Last Saturday my gal pal took me to see Drake and Future on the Summer Sixteen Tour. Like any millennial I dig the spit games of Tupac, Biggie Smalls, Eazy-E, Wu-Tang, Eminem, Snoop, Ice Cube, Dr. Dre and the Notorious B.I.G. but I tend to steer clear of today’s hip hop and rap.
All I really knew about Drake before going to his concert was that he played Jimmy Brooks on Degrassi and raps about hotline bling. Still, I am always open to new experiences so I graciously accepted the generous offer from my friend.
Mere seconds after walking in to the concert venue I felt utterly and hopelessly out of place. It was one of the few times in my life during which I, a white person, accounted for the minority race among a large group of people.
As a Jew, even a mostly non-practicing one, I am no stranger to representing an unpopular subgroup. As a woman, I am no stranger to feeling discriminated against for a variable completely out of my control. But as a white person, I am a complete stranger to feeling unpleasant and uneasy on account of functioning among a culture or race that is different than my own.
This is not a blog about white privilege. It is not a blog about whether white privilege does or does not exist, whether it does or does not negatively impact the lives of minority groups and whether it does or does not constitute a form of institutional racism (but it does, and it does, and it does).
This is a blog about how it felt to be surrounded by cultures that are foreign to me, by races that I mostly only associate with in my professional life as a social worker. I felt supremely self-conscious on account of my race, my clothes and the way I speak. I felt raw and almost intolerably exposed to potentially harsh, ignorant and superficial judgments from different racial groups and cultures. Do not mistake my account for a complaint. I simply mean to demonstrate the injustice that is consistently inflicted upon minority cultures in America.
For a measly five hours of one evening in my almost 30 years on Earth I felt apprehensive, restless and misunderstood because of the color of my skin.
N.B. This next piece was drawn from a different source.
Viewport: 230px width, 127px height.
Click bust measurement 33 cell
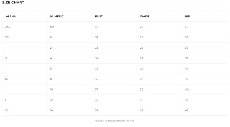pos(97,48)
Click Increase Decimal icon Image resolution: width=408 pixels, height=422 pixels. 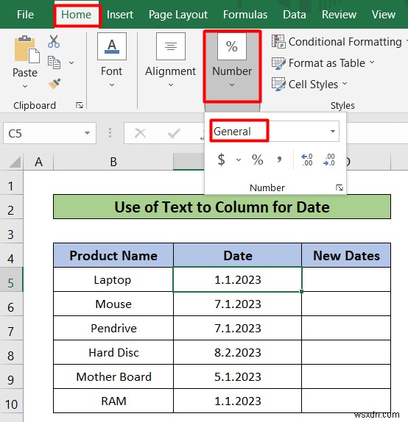click(307, 160)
Yet I knew when the night was over I would return to Denver’s Golden Triangle neighborhood, an area of town where in almost three years I have seen as many black men as I can count on one hand (and I do not have any extra fingers). The weight of this realization is painfully heavy.
I humbly cannot imagine what it must feel like to be a minority operating in the majority culture on a daily basis. I can only assume white ignorance of and intolerance for cultural and racial differences is excruciatingly frustrating, even heartbreaking. I admire the bravery, the resilience and the energy of our country’s disenfranchised. It takes sheer courage for these populations to live in such a foreign, disrespectful and unforgiving world.
Maybe this is my privilege talking but I hold hope that more of life unites us than divides us—friendship and romance, suffering and joy, love and loss, passion and justice and of course, Drake.
Even though I wrote about white privilege in this blog, this is not a blog about white privilege.